--- Objectifs ---
1 > Répondez brièvement à chacune des questions suivantes à partir de l’extrait fourni ci-dessous.
(a) Combien de personnes faudrait-il évacuer ?
(b) Combien d’avocats du droit spatial compte le groupe coordonné par Alissa Haddaji ?
(c) Jusqu’à quelle distance les dégâts se sont-ils étendus ?
2 > Indiquez si chacune des affirmations suivantes est conforme à l’extrait fourni plus bas. Justifiez chaque réponse par oui ou non, suivi d’une citation exacte de l’extrait.
(a) Brandy Johnson pense que deux mois suffiront sans doute pour évacuer.
(b) Victoria Andrews appartient au bureau de défense planétaire de la Nasa.
(c) Les vitres ont explosé jusqu’à 68 kilomètres à la ronde.
3 > Prolongez le texte sur la préparation à la destruction de New York en reprenant après sa dernière phrase.

--- Extrait fourni ---
-.-.-

Comment se comporter face à la fin du monde ?

Il ne restait donc plus qu’à se préparer. Et c’est là que les problèmes soulevés sont infinis. Comment évacuer dix millions de personnes ? Les ouragans réguliers ont montré la difficulté de la tâche. “Deux mois ne suffiront peut-être pas à évacuer. Il y aura des colonnes de camions de déménagement”, s’est emporté Brandy Johnson, représentante des “habitants en colère”. Qui paiera ? Qui accueillera les réfugiés ? Comment protéger les installations nucléaires et chimiques, les œuvres d’art ? Et comment se comporteront les citoyens face à une situation de fin du monde ?

Autant de questions, parfois triviales, que les participants ont dû se poser. “Si vous savez que votre maison sera détruite dans six mois, continuez-vous à rembourser votre emprunt ?”, a demandé Victoria Andrews, du bureau de défense planétaire de la Nasa. Les experts ont longuement débattu des questions d’assurances et juridiques. “Dans cette situation, selon le droit international, les Etats-Unis seront dans l’obligation d’indemniser, même s’ils ne sont pas en faute”, a noté Alissa Haddaji de Harvard, coordinatrice d’un groupe de quinze avocats du droit spatial créé pour répondre à ces questions. Finalement, l’annihilation de New York a bien eu lieu, transformant Manhattan en champ de ruines. Les vitres ont explosé jusqu’à 45 kilomètres à la ronde et les dégâts se sont étendus jusqu’à 68 kilomètres.

-.-.-

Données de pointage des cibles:
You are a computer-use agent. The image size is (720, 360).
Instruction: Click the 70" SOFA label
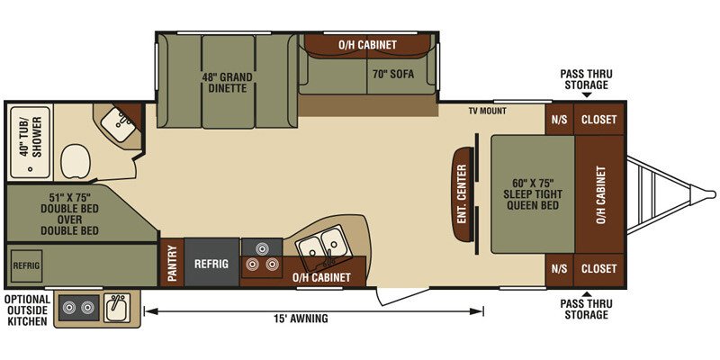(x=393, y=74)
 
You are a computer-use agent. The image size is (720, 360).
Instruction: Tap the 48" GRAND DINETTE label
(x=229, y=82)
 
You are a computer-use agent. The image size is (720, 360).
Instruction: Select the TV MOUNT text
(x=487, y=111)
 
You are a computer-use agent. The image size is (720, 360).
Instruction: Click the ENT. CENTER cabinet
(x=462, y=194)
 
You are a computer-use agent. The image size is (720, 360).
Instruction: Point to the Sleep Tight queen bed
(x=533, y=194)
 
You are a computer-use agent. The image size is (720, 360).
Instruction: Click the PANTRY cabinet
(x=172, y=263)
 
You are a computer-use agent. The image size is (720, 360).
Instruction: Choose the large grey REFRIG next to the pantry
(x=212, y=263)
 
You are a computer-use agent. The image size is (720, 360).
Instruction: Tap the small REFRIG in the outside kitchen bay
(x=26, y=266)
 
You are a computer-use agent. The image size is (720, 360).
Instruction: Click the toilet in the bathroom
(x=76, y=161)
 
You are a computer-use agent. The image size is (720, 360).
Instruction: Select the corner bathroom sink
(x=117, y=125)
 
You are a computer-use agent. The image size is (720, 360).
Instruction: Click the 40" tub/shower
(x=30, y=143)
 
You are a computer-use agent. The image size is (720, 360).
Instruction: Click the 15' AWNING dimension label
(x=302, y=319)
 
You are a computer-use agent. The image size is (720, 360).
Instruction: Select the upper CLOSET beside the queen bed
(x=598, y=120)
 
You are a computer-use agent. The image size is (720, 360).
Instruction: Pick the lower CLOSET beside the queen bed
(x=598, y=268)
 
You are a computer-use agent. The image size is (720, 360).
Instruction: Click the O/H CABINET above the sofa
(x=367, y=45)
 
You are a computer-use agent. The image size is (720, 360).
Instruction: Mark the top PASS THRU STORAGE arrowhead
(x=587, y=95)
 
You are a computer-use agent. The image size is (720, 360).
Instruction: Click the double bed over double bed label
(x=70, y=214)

-.-.-

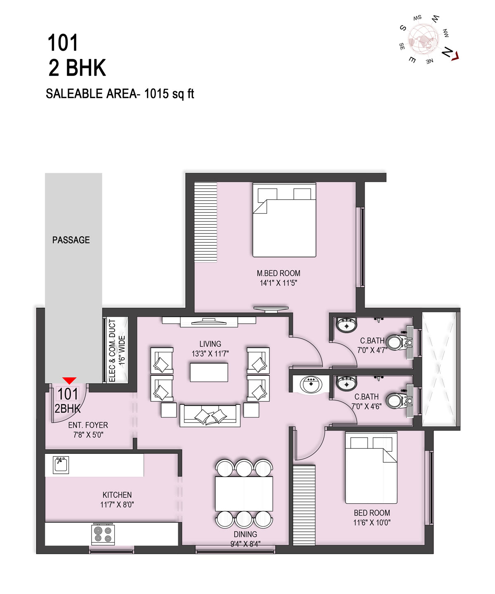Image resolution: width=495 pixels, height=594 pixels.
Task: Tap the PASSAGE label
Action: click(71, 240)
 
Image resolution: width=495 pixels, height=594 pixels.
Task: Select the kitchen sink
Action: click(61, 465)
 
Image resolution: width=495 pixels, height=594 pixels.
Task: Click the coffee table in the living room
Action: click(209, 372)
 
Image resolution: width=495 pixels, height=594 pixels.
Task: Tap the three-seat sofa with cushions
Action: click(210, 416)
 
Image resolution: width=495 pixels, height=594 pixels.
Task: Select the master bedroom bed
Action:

-.-.-

--- Réponses rédigées ---
1 >
(a) Dix millions de personnes.
(b) Quinze avocats.
(c) Jusqu’à 68 kilomètres.

2 >
(a) Non : « Deux mois ne suffiront peut-être pas à évacuer. »
(b) Oui : « Victoria Andrews, du bureau de défense planétaire de la Nasa ».
(c) Non : « Les vitres ont explosé jusqu’à 45 kilomètres à la ronde ».

3 >
Évaluer la préparation et la coordination des services de sécurité planétaire

L’exercice est, bien sûr, extrême. “Très peu probable”, rassure Paul Chodas, l’ingénieur américain qui l’a conçu. “Mais nous voulions que tous les problèmes soient exposés et débattus.” Car derrière le jeu, qui n’a pas manqué d’exalter les passionnés d’astéroïde présents en dépit de discussions poussées sur l’apocalypse, se cachent de vrais enjeux. La simulation permet d’observer et d’évaluer le degré de préparation et d’engagement des services d’urgences et de sécurité planétaire, ainsi que la capacité de tous les acteurs de la chaîne à se coordonner. Des astronomes en ont aussi profité pour défendre le projet de télescope spatial NeoCam, qui permettrait de mieux repérer les astéroïdes et de réagir plus tôt en cas de menace.

Ce n’est pas la première fois que les scientifiques échouent à sauver la planète. En 2013 déjà, l’exercice s’était achevé par la destruction de la Côte d’Azur. Deux ans plus tard, c’est Dacca, la capitale du Bangladesh, qui en avait fait les frais. Il y a deux ans en revanche, les experts avaient pu crier victoire : grâce à une mission de la dernière chance, ils avaient dévié l’astéroïde avec une charge nucléaire, épargnant ainsi la ville de Tokyo. Feront-ils mieux en 2021 ? Rendez-vous est donné à Vienne. Paul Chodas n’exclut pas que, cette fois, l’Europe soit en ligne de mire.